-- begin PAGE EXCERPT --

Currently, the substitution is done when visiting a syn::Path and checking if the prefixes of its segments match the attribute generic parameter (T in #[trait_gen(T -> repl1, repl2)]).

Allowing more general substitutions requires to parse syn::ty::Type parameters. Here are a few relevant variants of this type:

pub enum Type {
    /// A fixed size array type: `[T; n]`.
    Array(TypeArray),

    /// A bare function type: `fn(usize) -> bool`.
    BareFn(TypeBareFn),

    /// A type contained within invisible delimiters. (?)
    Group(TypeGroup),
    
    /// A parenthesized type equivalent to the inner type (?).
    Paren(TypeParen),
    
    /// A path like `super::U`, optionally qualified like `<T as Trait>::C`.
    Path(TypePath),

    /// A raw pointer type: `*const T` or `*mut T`.
    Ptr(TypePtr),

    /// A reference type: `&'a T` or `&'a mut T`.
    Reference(TypeReference),

    /// A dynamically sized slice type: `[T]`.
    Slice(TypeSlice),

    /// A tuple type: `(A, B, C, String)`.
    Tuple(TypeTuple),

    // ...
}

Cases

Here is a simple example:

impl AddMod for &U
impl AddMod for &mut U

are ItemImpl, in which self_ty is Type::Reference(TypeReference)

impl AddMod for Box<U>

is an ItemImpl, in which self_ty is Type::Path(TypePath)

    pub struct ItemImpl {
        pub attrs: Vec<Attribute>,
        pub defaultness: Option<Token![default]>,
        pub unsafety: Option<Token![unsafe]>,
        pub impl_token: Token![impl],
        pub generics: Generics,
        pub trait_: Option<(Option<Token![!]>, Path, Token![for])>,
        pub self_ty: Box<Type>,     // <== to replace
        pub brace_token: token::Brace,
        pub items: Vec<ImplItem>,
    }

What are all the cases? There are many of them:

  • /// A field of a struct or enum variant.
    pub struct Field {
    /// A cast expression: `foo as f64`.
    pub struct ExprCast {
    /// A type ascription expression: `foo: f64`.
    pub struct ExprType #full {
    /// An individual generic argument to a method, like `T`.
    pub enum GenericMethodArgument {
    /// A generic type parameter: `T: Into<String>`.
    pub struct TypeParam {
    /// A const generic parameter: `const LENGTH: usize`.
    pub struct ConstParam {
    /// A type predicate in a `where` clause: `for<'c> Foo<'c>: Trait<'c>`.
    pub struct PredicateType {
    /// An equality predicate in a `where` clause (unsupported).
    pub struct PredicateEq {
    /// A constant item: `const MAX: u16 = 65535`.
    pub struct ItemConst {
    /// An impl block providing trait or associated items: `impl<A> Trait
    pub struct ItemImpl {
    /// A static item: `static BIKE: Shed = Shed(42)`.
    pub struct ItemStatic {
    /// A type alias: `type Result<T> = std::result::Result<T, MyError>`.

-- end PAGE EXCERPT --
-- begin PROVIDED DATA --

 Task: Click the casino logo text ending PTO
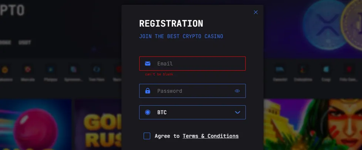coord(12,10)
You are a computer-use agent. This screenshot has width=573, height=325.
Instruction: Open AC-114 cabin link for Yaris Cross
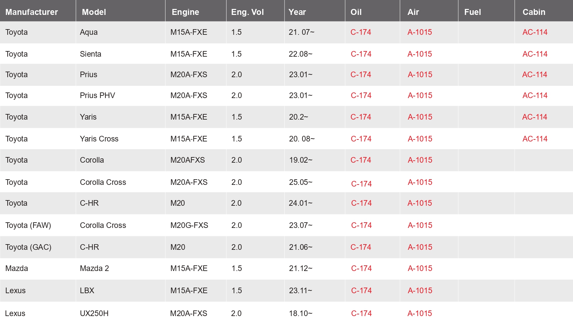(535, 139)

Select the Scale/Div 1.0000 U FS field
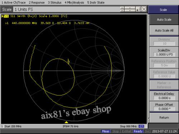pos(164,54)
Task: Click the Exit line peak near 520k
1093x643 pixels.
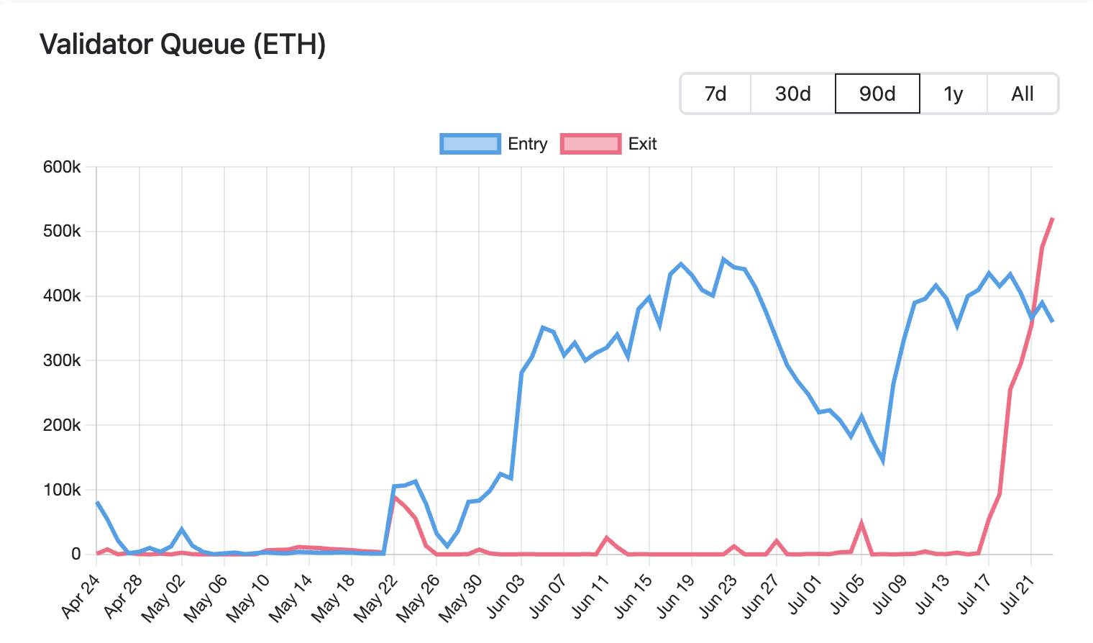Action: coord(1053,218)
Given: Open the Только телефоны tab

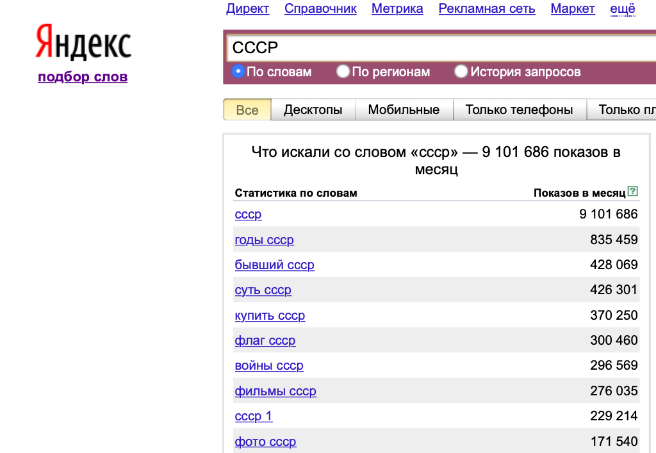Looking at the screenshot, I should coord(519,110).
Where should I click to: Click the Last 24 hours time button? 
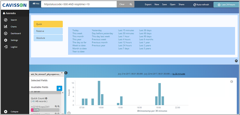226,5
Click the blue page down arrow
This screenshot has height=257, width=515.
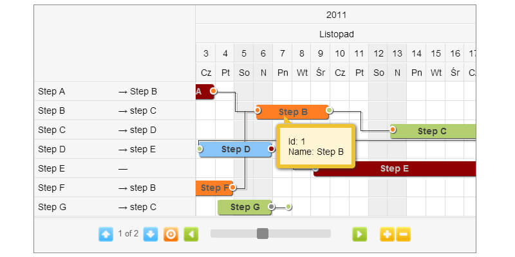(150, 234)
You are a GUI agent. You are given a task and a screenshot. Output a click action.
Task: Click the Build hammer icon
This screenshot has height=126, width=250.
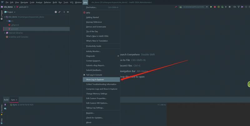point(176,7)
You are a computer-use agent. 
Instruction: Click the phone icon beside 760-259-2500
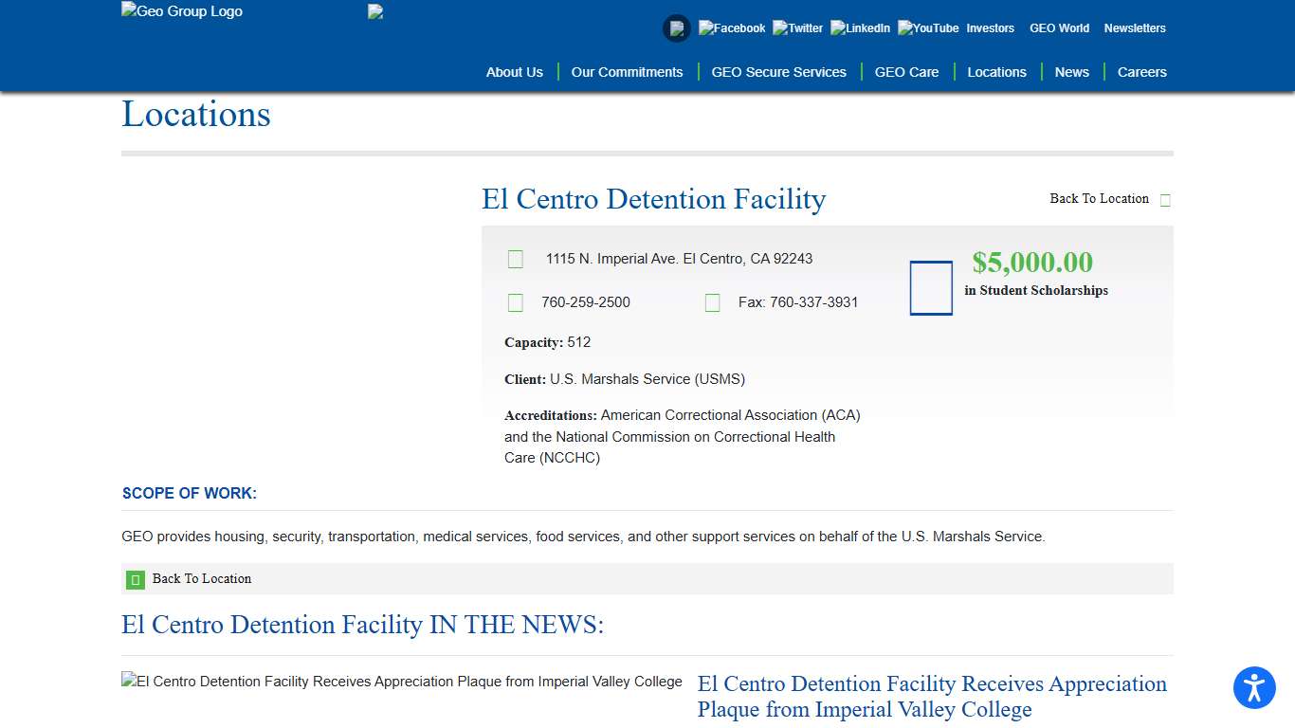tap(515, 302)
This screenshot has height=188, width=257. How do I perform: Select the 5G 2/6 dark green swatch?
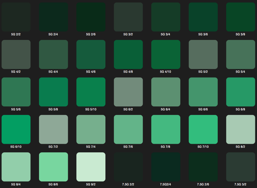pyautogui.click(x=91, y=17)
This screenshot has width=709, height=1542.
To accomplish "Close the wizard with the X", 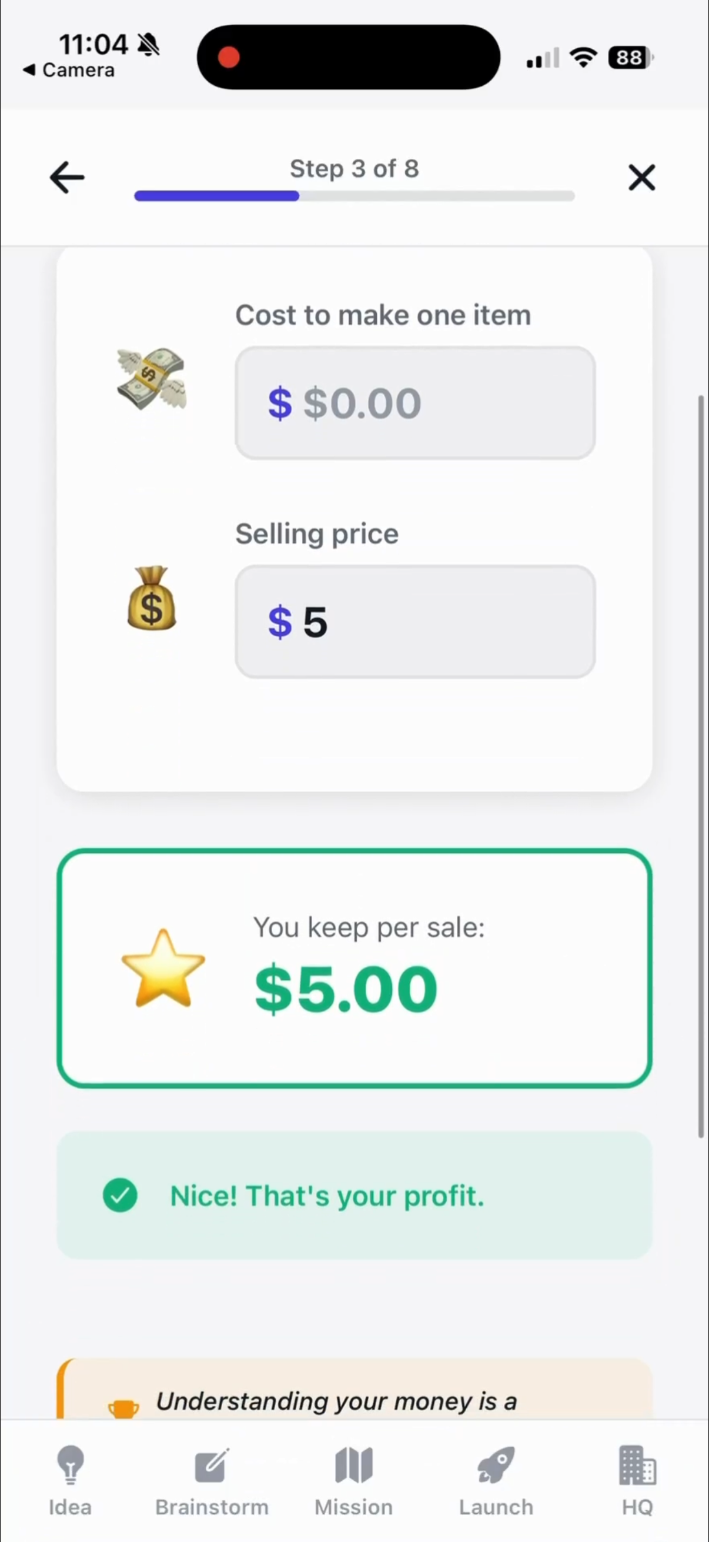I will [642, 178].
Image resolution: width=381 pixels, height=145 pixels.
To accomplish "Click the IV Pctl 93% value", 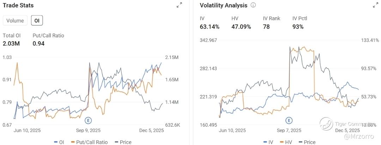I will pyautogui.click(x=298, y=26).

-- end PROVIDED DATA --
-- begin PROVIDED DATA --

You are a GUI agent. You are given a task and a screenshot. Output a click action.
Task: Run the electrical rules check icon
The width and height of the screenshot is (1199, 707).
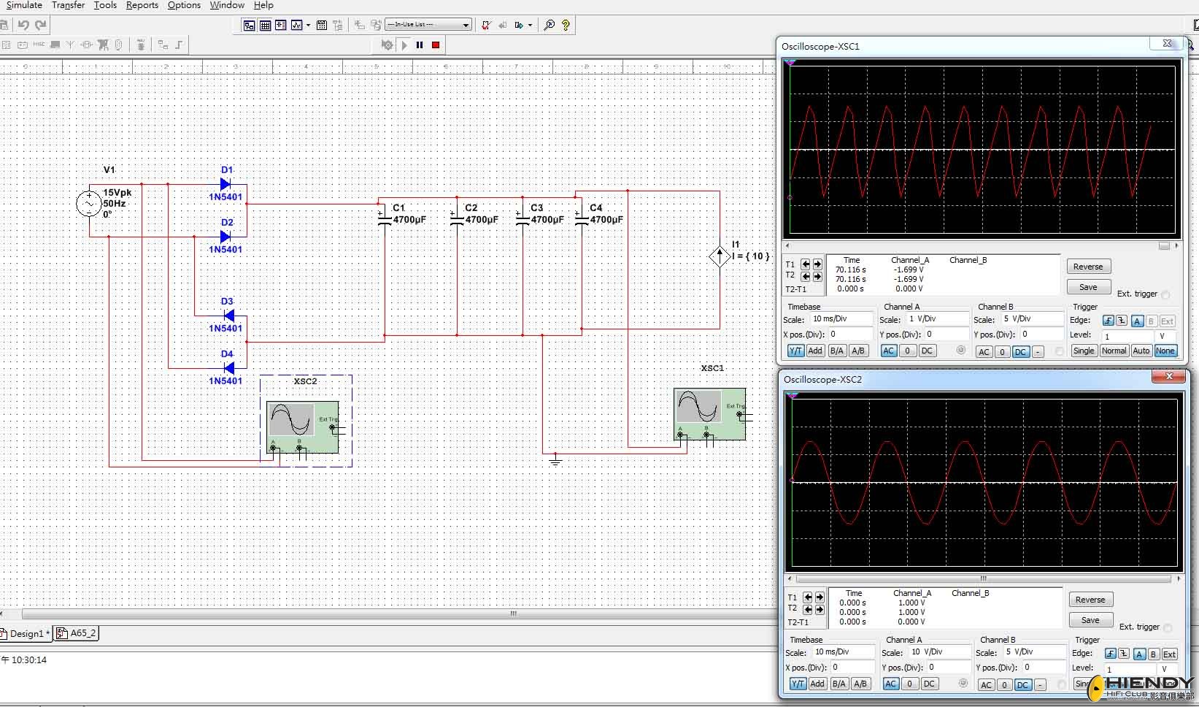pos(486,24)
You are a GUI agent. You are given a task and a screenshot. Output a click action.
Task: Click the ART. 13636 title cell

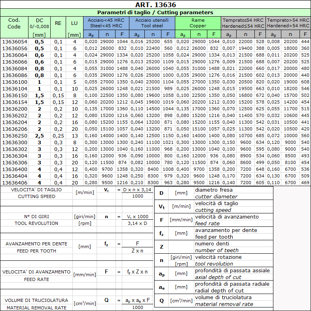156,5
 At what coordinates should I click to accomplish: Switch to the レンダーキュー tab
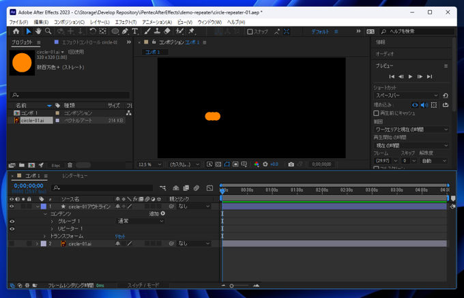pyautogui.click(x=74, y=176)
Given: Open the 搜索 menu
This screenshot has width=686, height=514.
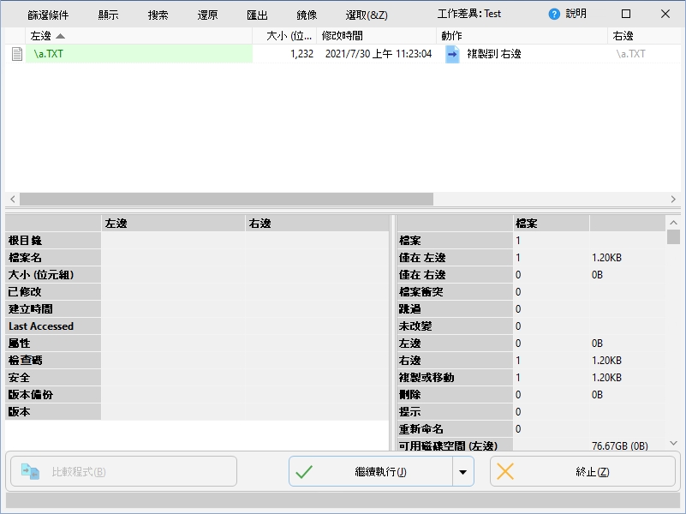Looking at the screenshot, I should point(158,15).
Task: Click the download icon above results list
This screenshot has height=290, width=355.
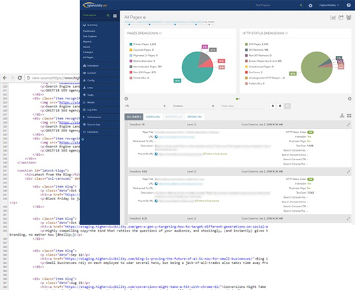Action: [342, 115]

-- end PROVIDED DATA --
-- begin PROVIDED DATA --

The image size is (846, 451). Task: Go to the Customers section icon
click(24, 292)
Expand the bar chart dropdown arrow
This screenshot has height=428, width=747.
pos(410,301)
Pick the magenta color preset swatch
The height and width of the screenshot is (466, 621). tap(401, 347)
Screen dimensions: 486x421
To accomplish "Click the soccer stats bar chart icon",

-- end PROVIDED DATA --

◆ **REQUIREMENTS**:
1 - Please translate this sentence from the excerpt on Rust type substitution into Spanish: "Here are a few relevant variants of this type:"
2 - Put the part of the records that opens with the line containing "Select the Scale/Div 1.0000 U FS field" and closes with the line containing "pyautogui.click(x=91, y=17)" into a Markdown table with the columns Row and Record line. Give one numbered row per line, skip blank lines, and leave the pictures out.

◆ **WRITTEN RESPONSES**:
1 - Estas son algunas variantes relevantes de este tipo:

2 -
| Row | Record line |
|---|---|
| 1 | Select the Scale/Div 1.0000 U FS field |
| 2 | pos(164,54) |
| 3 | Task: Click the Exit line peak near 520k |
| 4 | 1093x643 pixels. |
| 5 | Action: coord(1053,218) |
| 6 | Given: Open the Только телефоны tab |
| 7 | Looking at the screenshot, I should coord(519,110). |
| 8 | Where should I click to: Click the Last 24 hours time button?  |
| 9 | 226,5 |
| 10 | Click the blue page down arrow |
| 11 | This screenshot has height=257, width=515. |
| 12 | (150, 234) |
| 13 | You are a GUI agent. You are given a task and a screenshot. Output a click action. |
| 14 | Task: Click the Build hammer icon |
| 15 | This screenshot has height=126, width=250. |
| 16 | point(176,7) |
| 17 | You are a computer-use agent.  |
| 18 | Instruction: Click the phone icon beside 760-259-2500 |
| 19 | tap(515, 302) |
| 20 | This screenshot has height=188, width=257. How do I perform: Select the 5G 2/6 dark green swatch? |
| 21 | pyautogui.click(x=91, y=17) |